Ken Wilber, leader teorico della psicologia transpersonale e consigliere onorario dell'AIPT, integra le concezioni scientifiche della psicologia con la filosofia perenne: questo termine, originariamente introdotto da Leibniz e poi reso noto da Aldous Huxley, si riferisce alla tradizione meditativa non dualista occidentale e orientale, secondo la quale un solo Spirito immanifesto, indivisibile e indistruttibile (chiamato anche Assoluto, Coscienza, Sommo Bene ecc.) è alla base di tutte le cose. Lo Spirito è trascendente e immanente la realtà universale e individuale, di cui costituisce il cuore. L'esperienza illuminativa dell'onnipervadenza dello Spirito è testimoniata dai grandi sapienti di tutti i tempi con i diversi nomi di samadhi, nirvana, satori, unione mistica ecc.

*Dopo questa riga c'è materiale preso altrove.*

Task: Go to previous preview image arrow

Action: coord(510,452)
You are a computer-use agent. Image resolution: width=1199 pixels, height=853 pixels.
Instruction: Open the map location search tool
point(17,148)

Sulla base dello Spirito puro, che costituisce l'essenza del Sé profondo, l'essere umano è composto da livelli gerarchicamente ordinati, che sono: il corpo, la mente e l'anima. Diversamente dallo Spirito, che è Coscienza pura e non ha né forma né qualità, l'anima è la dimora delle forme archetipiche del vero, del bello e del buono, mentre la mente è la sede del pensiero, dell'intelligenza e dei processi psicologici.

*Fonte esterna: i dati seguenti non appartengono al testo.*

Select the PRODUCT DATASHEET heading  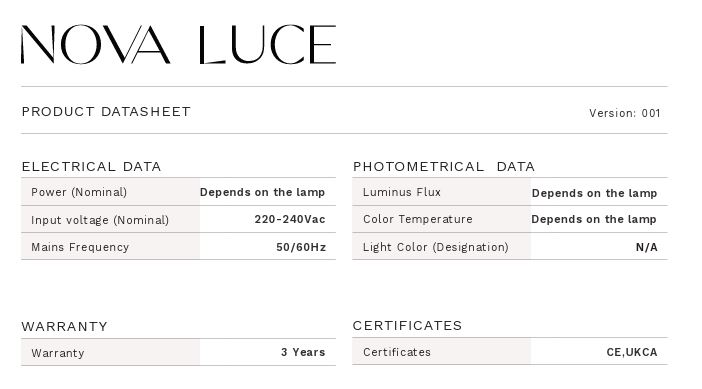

Secondo Ken Wilber, lo scopo della crescita è l'attualizzazione di tutte le umane potenzialità nella coscienza individuale, che si manifesta 1) nell'esperienza soggettiva dell'intenzionalità, 2) nell'esperienza oggettiva del comportamento, 3) nell'esperienza intersoggettiva della cultura e 4) nell'esperienza interoggettiva delle istituzioni sociali.

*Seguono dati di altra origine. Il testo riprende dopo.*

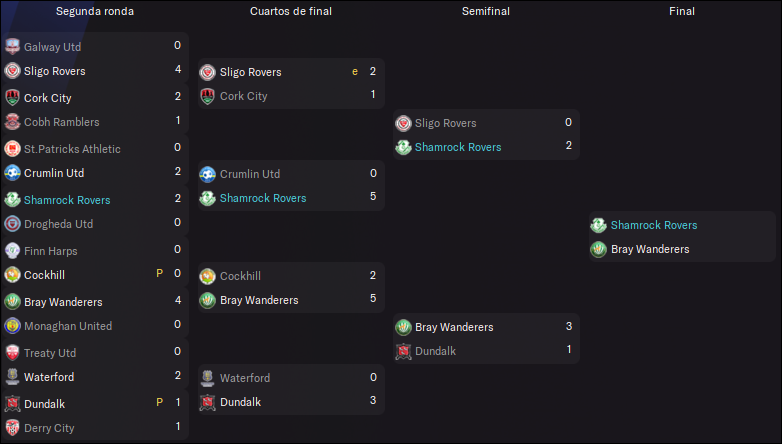782x444 pixels.
Task: Click the Monaghan United club badge
Action: (x=12, y=325)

Nel modello integrale, lo sviluppo umano è visto come il passaggio da uno stadio preegoico a uno egoico a uno transegoico; dalla morale preconvenzionale alla morale convenzionale alla morale postconvenzionale; da un comportamento egocentrico a uno sociocentrico a uno cosmocentrico; dalla subcoscienza all’'autocoscienza alla supercoscienza.
L'uomo totale e pienamente autorealizzato manifesta qualità della vita, talenti e creatività esprimendo nel mondo armonia, amore e saggezza. In questo contesto la psicopatologia è considerata un disturbo dello sviluppo, a stadi diversi del suo arco evolutivo.

Nell'approccio integrale, la sofferenza mentale è riconosciuta non solo nella cornice di riferimento della psicopatologia conclamata da sintomi, ma anche nell'ambito delle crisi spirituali o della sofferenza dell'io separato dal Sé.

La metodologia di sviluppo e di guarigione integra i portati della psicoterapia con le pratiche di consapevolezza e trasformazione presenti nei sistemi meditativi. La guarigione e il cammino della crescita richiedono lo sviluppo della consapevolezza e dell'amore e un personale percorso di meditazione nella propria vita.